2013年3月28日木曜日

がんの筋肉量減少と筋肉の質低下は予後不良



肥満時代のがん悪液質:がん患者の筋肉量減少はBMIと独立した強力な予後予測因子であるという論文を紹介します。

Martin L, Birdsell L, Macdonald N, Reiman T, Clandinin MT, McCargar LJ, Murphy R, Ghosh S, Sawyer MB, Baracos VE. Cancer Cachexia in the Age of Obesity: Skeletal Muscle Depletion Is a Powerful Prognostic Factor, Independent of Body Mass Index. J Clin Oncol. 2013 Mar 25. [Epub ahead of print]

対象はがん患者(肺がんもしくは消化器がん)1473人です。筋肉量はCTでL3レベルの筋面積(腹筋、大腰筋、傍脊柱筋)を身長で2回割った骨格筋指数SMIで評価しています。同時に筋肉減衰muscle attenuation(筋肉内に脂肪が多いとCTで薄い)も評価しています。

結果ですが、生存期間に独立して関連があったのは、高度の体重減少、骨格筋指数低値、筋肉減衰低値(筋肉内に脂肪が多い)の3項目でした。3項目とも該当すると生存期間は8.4カ月でまったく該当しないと生存期間は28.4ヶ月でした。

以上より、CTによる筋肉量と筋肉の質(muscle quality)の評価は有用であり、現体重が肥満かるいそうかに関わらず、高度の体重減少、骨格筋指数低値、筋肉減衰低値で生存期間を予測できるという結論です。

図のように同じ骨格筋指数でもBMIが15.3と40.2の方がいたり、同じBMIでも骨格筋指数が33.7から58.3の方がいたり、同じBMIや骨格筋指数でも筋肉減衰が大きく異なったりしますので、身体計測だけでなく、画像による筋肉量と筋肉の質の評価は有用と言えます。

Abstract

PURPOSE
Emerging evidence suggests muscle depletion predicts survival of patients with cancer.
PATIENTS AND METHODS
At a cancer center in Alberta, Canada, consecutive patients with cancer (lung or GI; N = 1,473) were assessed at presentation for weight loss history, lumbar skeletal muscle index, and mean muscle attenuation (Hounsfield units) by computed tomography (CT). Univariate and multivariate analyses were conducted. Concordance (c) statistics were used to test predictive accuracy of survival models.
Results
Body mass index (BMI) distribution was 17% obese, 35% overweight, 36% normal weight, and 12% underweight.
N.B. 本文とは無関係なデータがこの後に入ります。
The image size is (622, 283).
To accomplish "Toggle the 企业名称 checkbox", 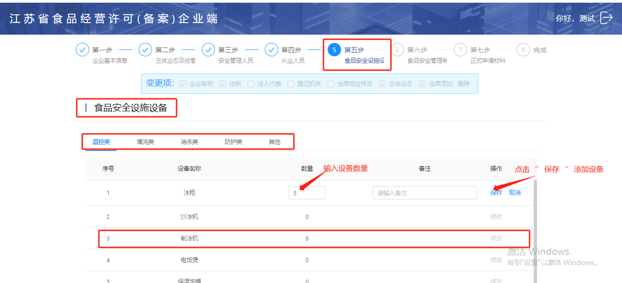I will (183, 84).
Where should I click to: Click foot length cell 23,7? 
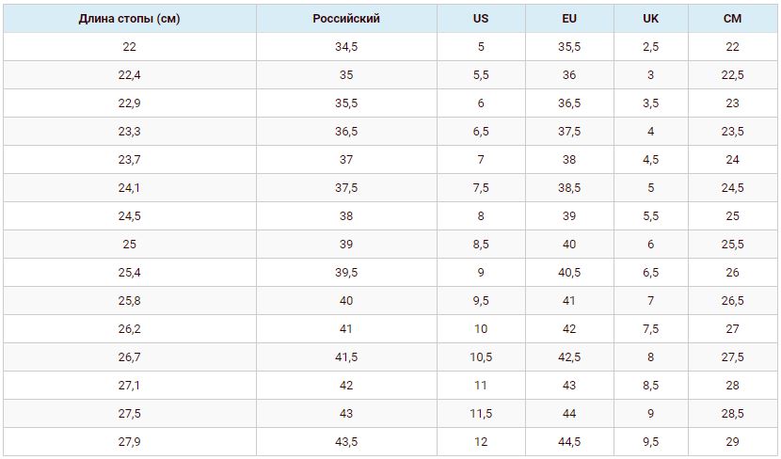click(129, 160)
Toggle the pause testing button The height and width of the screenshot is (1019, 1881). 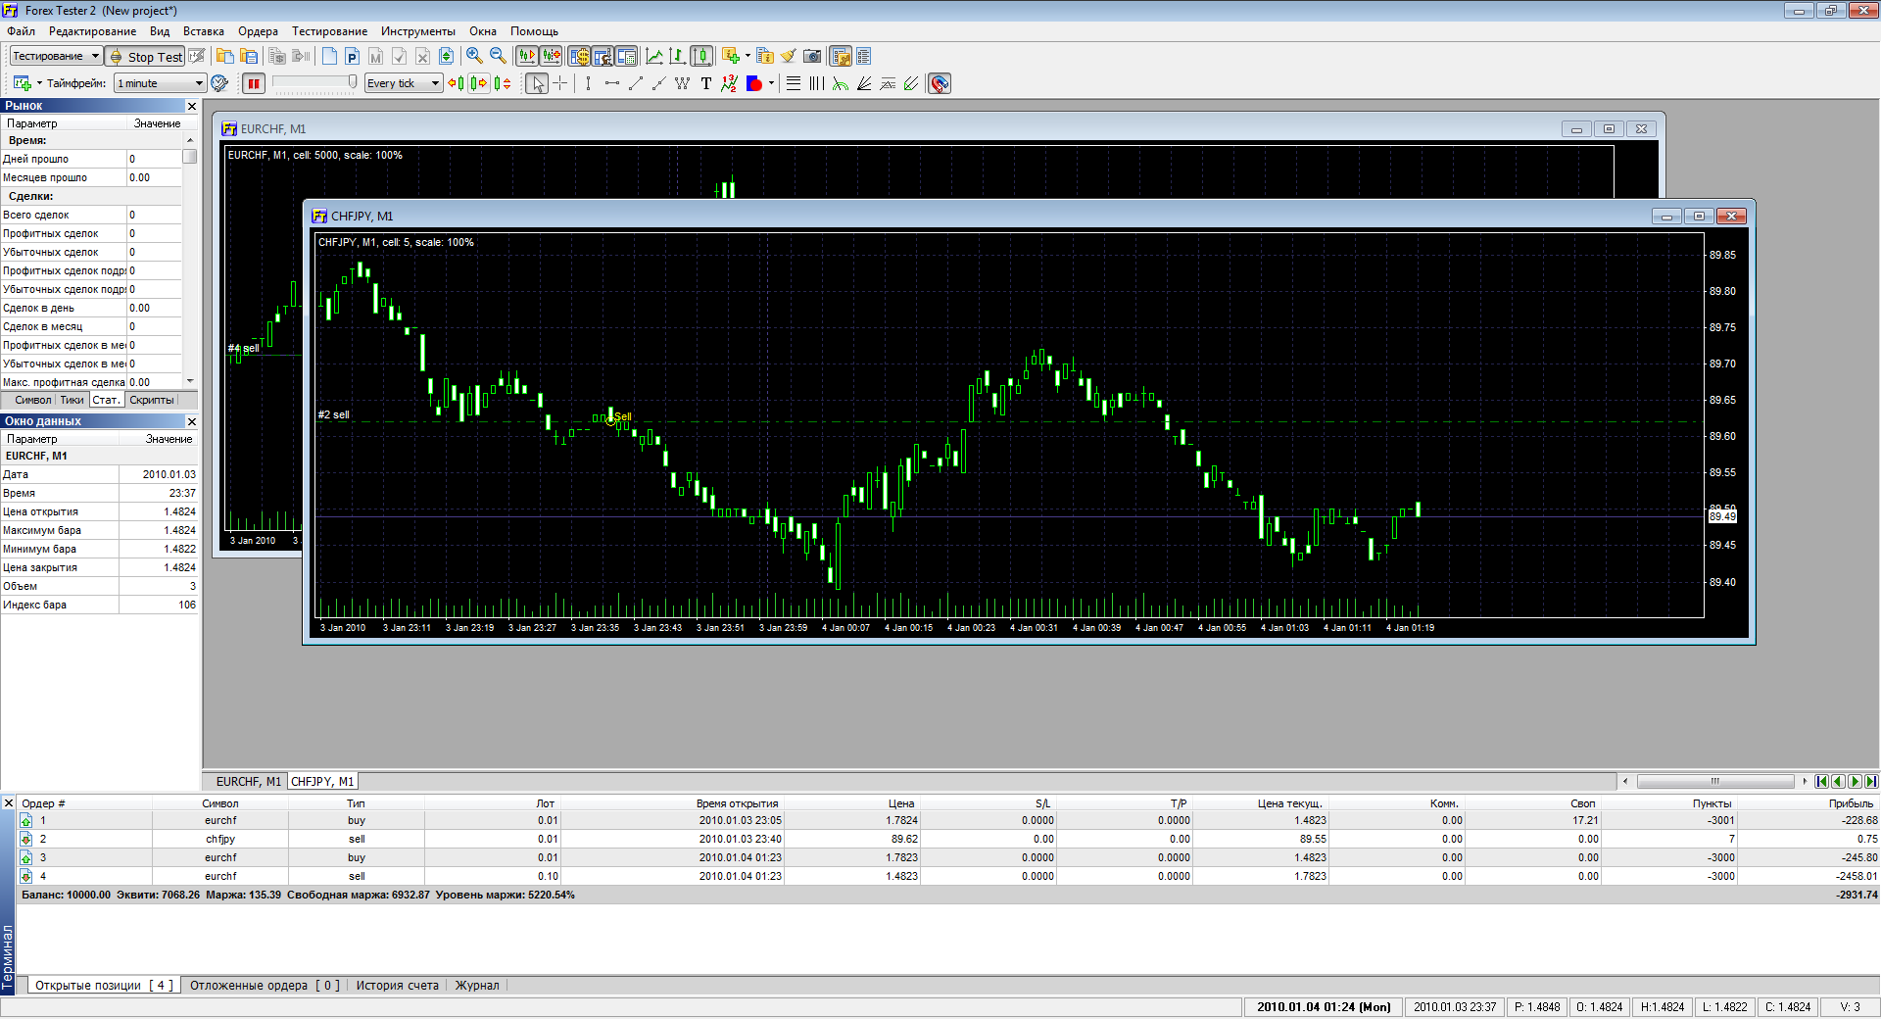(254, 83)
Patients in all BMI categories varied widely in weight loss, muscle index, and muscle attenuation. Thresholds defining associations between these three variables and survival were determined using optimal stratification. High weight loss, low muscle index, and low muscle attenuation were independently prognostic of survival. A survival model containing conventional covariates (cancer diagnosis, stage, age, performance status) gave a c statistic of 0.73 (95% CI, 0.67 to 0.79), whereas a model ignoring conventional variables and including only BMI, weight loss, muscle index, and muscle attenuation gave a c statistic of 0.92 (95% CI, 0.88 to 0.95; P < .001). Patients who possessed all three of these poor prognostic variables survived 8.4 months (95% CI, 6.5 to 10.3), regardless of whether they presented as obese, overweight, normal weight, or underweight, in contrast to patients who had none of these features, who survived 28.4 months (95% CI, 24.2 to 32.6; P < .001).
CONCLUSION
CT images reveal otherwise occult muscle depletion. Patients with cancer who are cachexic by the conventional criterion (involuntary weight loss) and by two additional criteria (muscle depletion and low muscle attenuation) share a poor prognosis, regardless of overall body weight.